Starting the New Year with Hospital Price Transparency

January 8, 2019 | Affordable Care Act | Hospitals | Legislation and Public Policy | Medicare and Medicaid

As of January 1, hospitals are now required to post charges for their standard items and procedures online in an effort to increase price transparency. Section 2718(e) of the Public Health Service Act, part of the Affordable Care Act, requires each hospital in the U.S. “for each year [to] establish (and update) and make public . . . a list of the hospital’s standard charges for items and services provided by the hospital.”

As the FAQs released by the Centers for Medicare & Medicaid Services (CMS) explain, a hospital can choose the format of the information, though it must be in machine-readable form, easily imported or read into a computer system (which excludes PDFs). The price transparency may lead to more shopping by patients and to development of price-comparison tools.
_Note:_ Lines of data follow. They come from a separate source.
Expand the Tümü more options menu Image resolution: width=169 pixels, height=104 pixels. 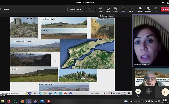click(x=131, y=9)
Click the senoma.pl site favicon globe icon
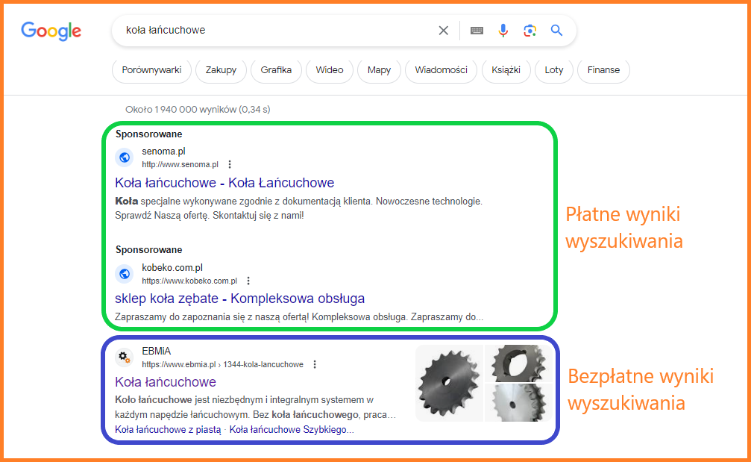 point(124,157)
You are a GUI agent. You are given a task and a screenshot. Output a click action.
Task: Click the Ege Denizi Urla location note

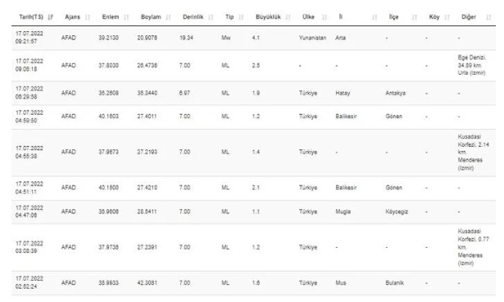471,66
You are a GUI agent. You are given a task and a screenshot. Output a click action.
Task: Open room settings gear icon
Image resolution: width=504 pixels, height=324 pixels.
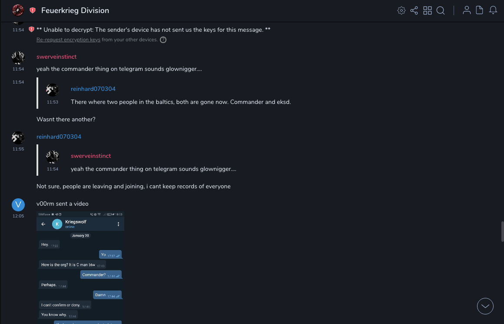click(x=401, y=10)
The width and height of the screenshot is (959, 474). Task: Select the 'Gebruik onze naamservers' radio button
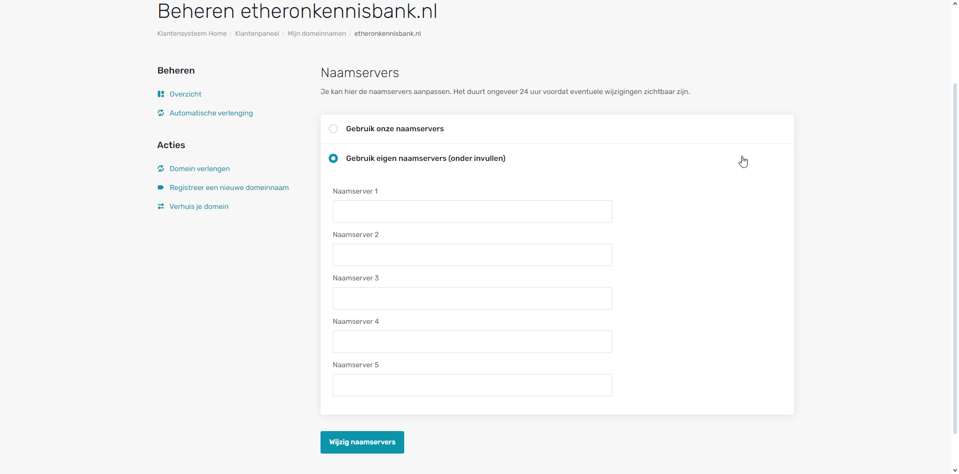(x=333, y=129)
In posting charges online, hospitals should consider how to make the information as consumer-friendly as possible. Some patients will not understand how to use the new data to their benefit. Posted charges will not take into account coverage by patients’ health insurance plans or agreements between hospitals and third-party payors to discount charges, and not all patients will understand that the posted price is not the patient’s out-of-pocket cost for the item or service.  CMS has encouraged hospitals to consider posting more details regarding their charges and to offer assistance to consumers in understanding them.